On Thu, Sep 19, 2024 at 11:28:44PM +0900, Masahiro Yamada wrote:
Hi Kris,



On Tue, Sep 10, 2024 at 4:43 AM Kris Van Hees [off-list ref] wrote:
quoted
On Sun, Sep 08, 2024 at 11:50:51AM +0900, Masahiro Yamada wrote:
quoted
On Fri, Sep 6, 2024 at 11:45???PM Kris Van Hees [off-list ref] wrote:
quoted
Create file module.builtin.ranges that can be used to find where
built-in modules are located by their addresses.

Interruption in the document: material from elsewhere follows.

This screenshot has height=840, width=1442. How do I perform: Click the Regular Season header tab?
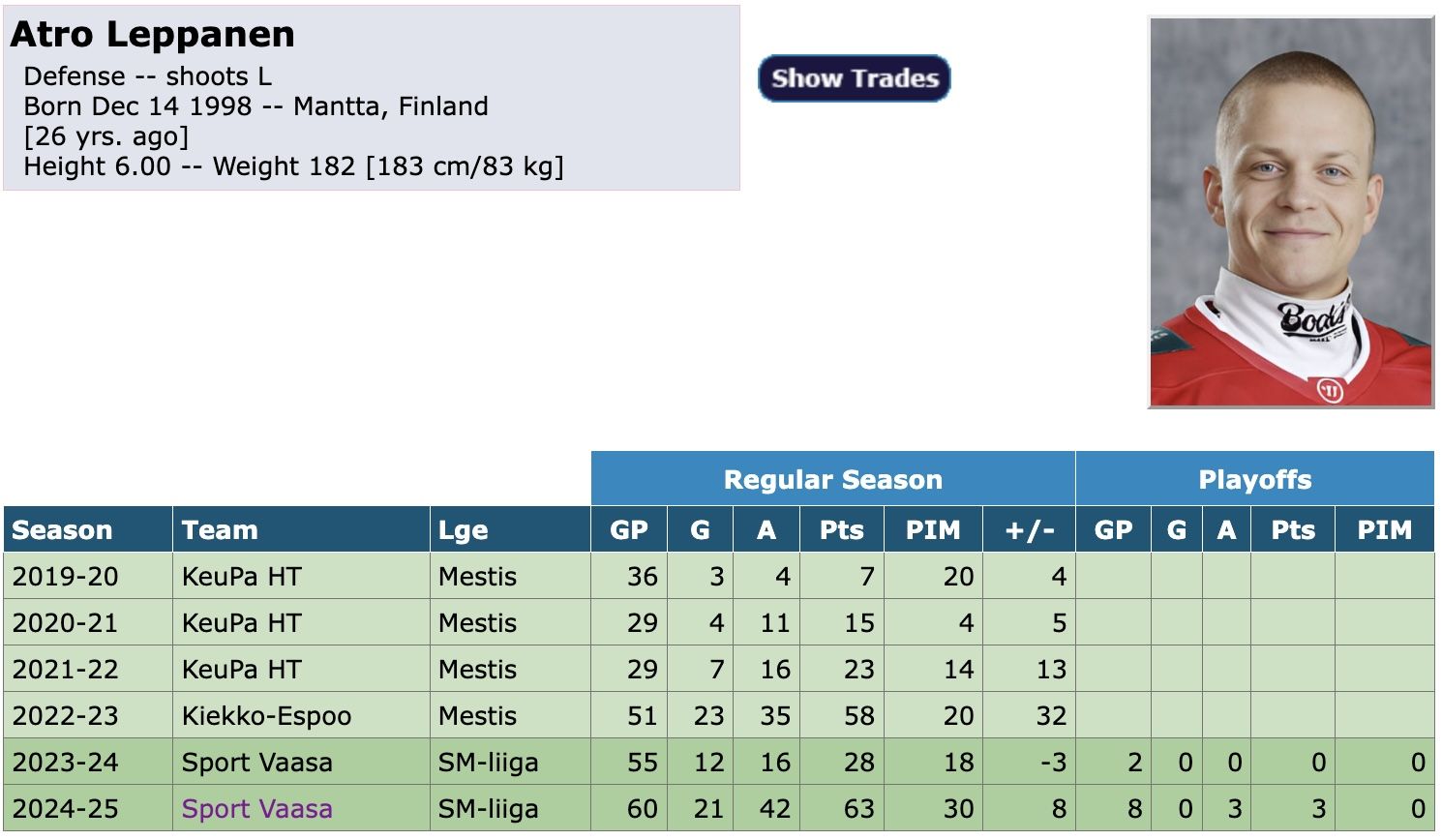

This will be useful for
tracing tools to find what functions are for various built-in modules.

The offset range data for builtin modules is generated using:
 - modules.builtin: associates object files with module names
 - vmlinux.map: provides load order of sections and offset of first member
    per section
 - vmlinux.o.map: provides offset of object file content per section
 - .*.cmd: build cmd file with KBUILD_MODFILE

The generated data will look like:

.text 00000000-00000000 = _text
.text 0000baf0-0000cb10 amd_uncore
.text 0009bd10-0009c8e0 iosf_mbi
...
.text 00b9f080-00ba011a intel_skl_int3472_discrete
.text 00ba0120-00ba03c0 intel_skl_int3472_discrete intel_skl_int3472_tps68470
.text 00ba03c0-00ba08d6 intel_skl_int3472_tps68470
...
.data 00000000-00000000 = _sdata
.data 0000f020-0000f680 amd_uncore

For each ELF section, it lists the offset of the first symbol.  This can
be used to determine the base address of the section at runtime.

Next, it lists (in strict ascending order) offset ranges in that section
that cover the symbols of one or more builtin modules.  Multiple ranges
can apply to a single module, and ranges can be shared between modules.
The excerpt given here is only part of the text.